Fragmento de texto:
□ □ □

En una conferencia donde se le pidió que hablara sobre cómo se convirtió en escritora, Margaret Atwood da dos versiones, no sin antes advertir que, como bien dijo Platón, los poetas son unos mentirosos, así que poco hay de cierto en sus palabras. Sin embargo, en sus dos versiones es fácil descubrir algo de verdad.

Primera versión: “Yo era una rubia de nariz respingada. Mi nombre era Betty. Mi color favorito era el rosa. Entonces, me convertí en poeta. Mi cabello se oscureció y se encrespó, mi nariz se volvió grande y chueca. Mi nombre desapareció y fue reemplazado por uno digno de ser tomado en serio por los literatos. Toda mi ropa cambió de color súbitamente, de rosa a negro. Los hombres que me seguían, salieron corriendo de súbito. Otros llegaron. Todos tenían barba”. Segunda versión: “Yo iba un día cruzando el parque de camino a casa, cuando las nubes en el cielo se abrieron, salió una enorme mano y con un dedo señaló a mi cabeza. Entonces, ahí dentro, apareció un poema”.

Ambas versiones de Atwood me parecen perfectamente verídicas y aplican para los escritores en cualquiera de sus ramas. El primer texto que uno escribe en la vida es un regalo salido de no sé dónde. En mi caso, la versión de la mano que sale de las nubes no es tan precisa: las ardillas de Ciudad Universitaria fueron la mano divina que me volvió escritora, pues yo pasaba las horas en el cubículo de mi madre, que me dejaba ahí con unas cuantas hojas de papel y lápices de colores para entretenerme mientras ella daba clases en Ciencias Políticas.

□ □ □

Líneas de datos:
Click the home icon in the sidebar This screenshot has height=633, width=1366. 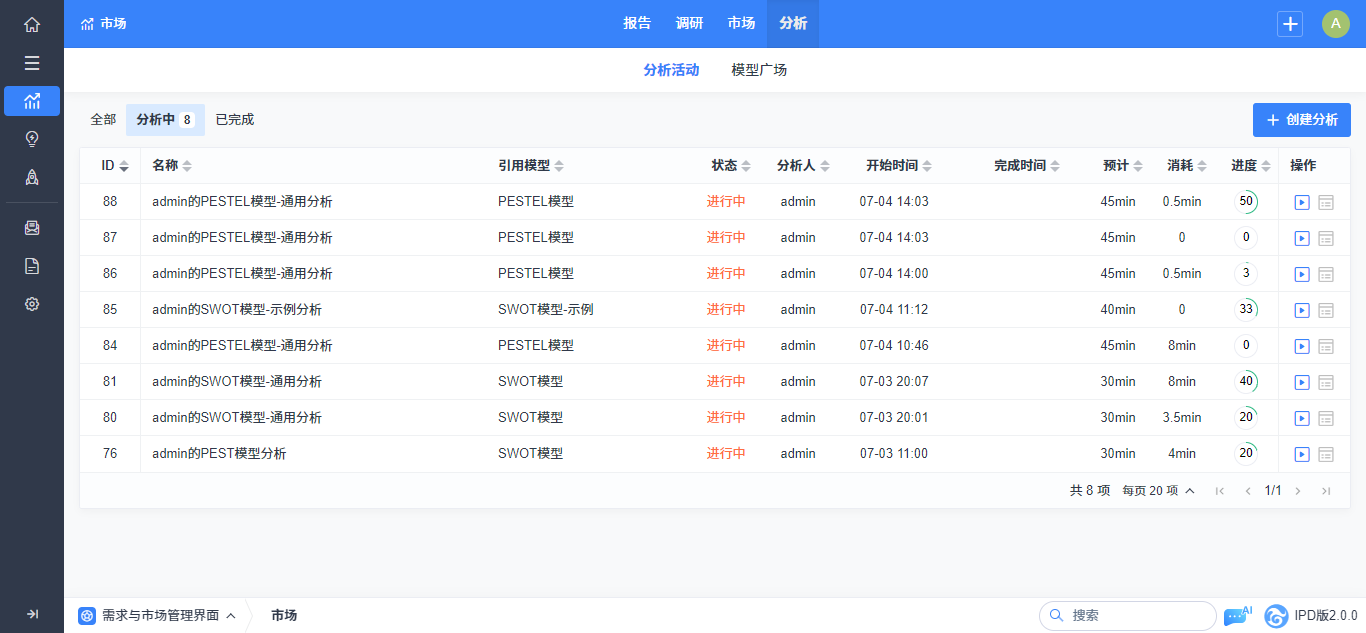32,25
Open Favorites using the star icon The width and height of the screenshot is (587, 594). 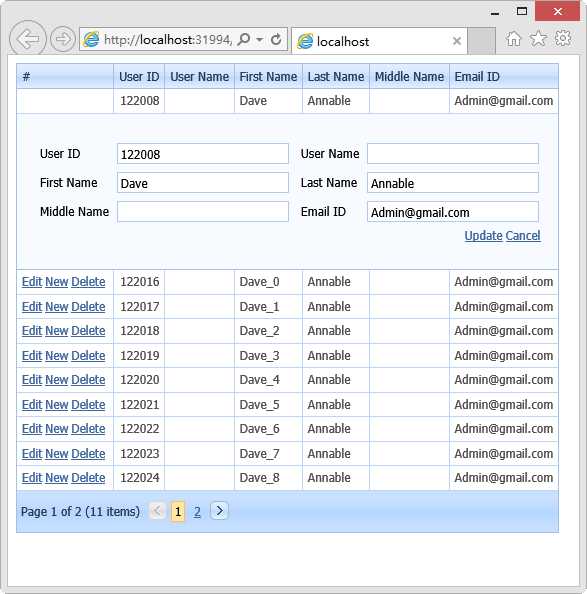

□ □ □

La tarea:
Vuelve a escribir sin ningún cambio la parte del fragmento de texto que empieza con "Ambas versiones de" y sigue hasta "en Ciencias Políticas.".

Respuesta escrita:
Ambas versiones de Atwood me parecen perfectamente verídicas y aplican para los escritores en cualquiera de sus ramas. El primer texto que uno escribe en la vida es un regalo salido de no sé dónde. En mi caso, la versión de la mano que sale de las nubes no es tan precisa: las ardillas de Ciudad Universitaria fueron la mano divina que me volvió escritora, pues yo pasaba las horas en el cubículo de mi madre, que me dejaba ahí con unas cuantas hojas de papel y lápices de colores para entretenerme mientras ella daba clases en Ciencias Políticas.